» **Explore the material**:
• A. According to the article below on the HHS drug pricing rule, how much does the rule aim to save next year?
• B. Please condense the paragraph of the HHS drug pricing article that begins "Under the proposed rule" into one or two sentences that keep its main facts.

Start of Document segment

New HHS Rule Seeks to Cut Drug Prices for Medicare Beneficiaries
The Department of Health and Human Services has introduced a new rule to prevent hospitals from inflating prices on discounted drugs for Medicare beneficiaries, aiming to save $1.1 billion next year. This regulation targets hospitals participating in the 340B program, which allows them to acquire outpatient prescription medications at reduced costs to aid low-income patients. However, current billing practices enable these hospitals to charge insurers and patients higher rates, escalating costs.
Under the proposed rule, the Centers for Medicare & Medicaid Services (CMS) would adjust reimbursement calculations for these hospitals. This initiative seeks to cut patient expenses and uphold affordability within the healthcare system, though its overall financial impact remains uncertain due to the complex nature of healthcare pricing dynamics.

End of Document segment
Start of Supplied records

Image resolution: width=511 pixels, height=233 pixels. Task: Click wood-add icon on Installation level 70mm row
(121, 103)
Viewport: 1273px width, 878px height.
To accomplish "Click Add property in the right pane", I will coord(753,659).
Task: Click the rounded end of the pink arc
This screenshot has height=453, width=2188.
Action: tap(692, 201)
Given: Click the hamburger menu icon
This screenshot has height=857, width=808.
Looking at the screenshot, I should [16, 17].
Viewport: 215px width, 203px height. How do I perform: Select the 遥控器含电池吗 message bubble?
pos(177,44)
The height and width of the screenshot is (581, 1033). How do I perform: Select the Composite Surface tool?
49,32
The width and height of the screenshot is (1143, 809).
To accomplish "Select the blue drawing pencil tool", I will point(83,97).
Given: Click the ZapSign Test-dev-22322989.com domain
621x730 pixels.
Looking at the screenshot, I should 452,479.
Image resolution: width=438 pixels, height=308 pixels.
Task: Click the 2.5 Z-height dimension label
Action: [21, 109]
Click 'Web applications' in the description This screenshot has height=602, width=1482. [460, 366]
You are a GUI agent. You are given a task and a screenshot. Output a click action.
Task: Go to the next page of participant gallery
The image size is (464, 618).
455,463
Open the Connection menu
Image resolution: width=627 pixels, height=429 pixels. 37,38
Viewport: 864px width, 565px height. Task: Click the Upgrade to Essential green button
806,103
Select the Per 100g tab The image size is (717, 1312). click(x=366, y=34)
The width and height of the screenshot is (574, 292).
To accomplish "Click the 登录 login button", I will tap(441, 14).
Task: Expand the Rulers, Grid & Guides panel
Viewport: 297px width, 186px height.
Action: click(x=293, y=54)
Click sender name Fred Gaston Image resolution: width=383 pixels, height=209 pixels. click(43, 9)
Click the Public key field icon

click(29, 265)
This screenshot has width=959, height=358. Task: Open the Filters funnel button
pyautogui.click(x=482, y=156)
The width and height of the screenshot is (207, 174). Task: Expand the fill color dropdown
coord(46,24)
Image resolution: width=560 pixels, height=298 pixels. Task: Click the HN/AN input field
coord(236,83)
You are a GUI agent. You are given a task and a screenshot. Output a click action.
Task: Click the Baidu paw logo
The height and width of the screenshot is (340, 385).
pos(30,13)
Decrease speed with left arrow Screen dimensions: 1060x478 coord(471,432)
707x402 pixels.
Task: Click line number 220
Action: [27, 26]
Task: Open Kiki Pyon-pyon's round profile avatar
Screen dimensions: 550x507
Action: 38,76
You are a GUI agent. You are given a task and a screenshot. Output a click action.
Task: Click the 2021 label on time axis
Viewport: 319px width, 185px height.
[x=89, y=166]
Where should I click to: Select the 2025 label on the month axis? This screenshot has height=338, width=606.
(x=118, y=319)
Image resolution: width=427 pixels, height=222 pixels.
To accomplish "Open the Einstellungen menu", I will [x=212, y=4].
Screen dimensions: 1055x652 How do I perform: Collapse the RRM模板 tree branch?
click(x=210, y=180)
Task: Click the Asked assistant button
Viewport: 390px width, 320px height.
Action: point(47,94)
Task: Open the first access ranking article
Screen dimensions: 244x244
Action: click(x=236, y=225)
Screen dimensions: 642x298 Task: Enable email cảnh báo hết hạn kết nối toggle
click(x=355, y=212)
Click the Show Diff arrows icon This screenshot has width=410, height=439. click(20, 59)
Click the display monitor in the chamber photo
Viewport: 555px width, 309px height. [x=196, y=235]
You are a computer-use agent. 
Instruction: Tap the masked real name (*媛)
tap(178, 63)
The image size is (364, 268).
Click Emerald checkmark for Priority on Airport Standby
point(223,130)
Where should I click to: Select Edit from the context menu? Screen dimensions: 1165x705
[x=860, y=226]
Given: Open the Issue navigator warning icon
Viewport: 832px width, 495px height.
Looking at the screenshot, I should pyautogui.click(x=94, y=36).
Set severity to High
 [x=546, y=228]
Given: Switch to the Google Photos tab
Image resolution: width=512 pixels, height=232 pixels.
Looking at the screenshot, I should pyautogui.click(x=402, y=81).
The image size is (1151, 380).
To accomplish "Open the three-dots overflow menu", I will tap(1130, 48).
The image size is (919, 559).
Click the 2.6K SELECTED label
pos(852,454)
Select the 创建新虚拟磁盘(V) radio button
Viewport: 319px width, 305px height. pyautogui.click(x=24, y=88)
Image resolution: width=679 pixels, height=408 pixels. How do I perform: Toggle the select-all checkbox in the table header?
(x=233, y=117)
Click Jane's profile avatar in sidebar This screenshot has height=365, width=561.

End of Supplied records

» **Expected outputs**:
• A. $1.1 billion

• B. CMS would change how it calculates reimbursement for these hospitals to lower patient costs and keep healthcare affordable. The rule's overall financial impact is uncertain because healthcare pricing is complex.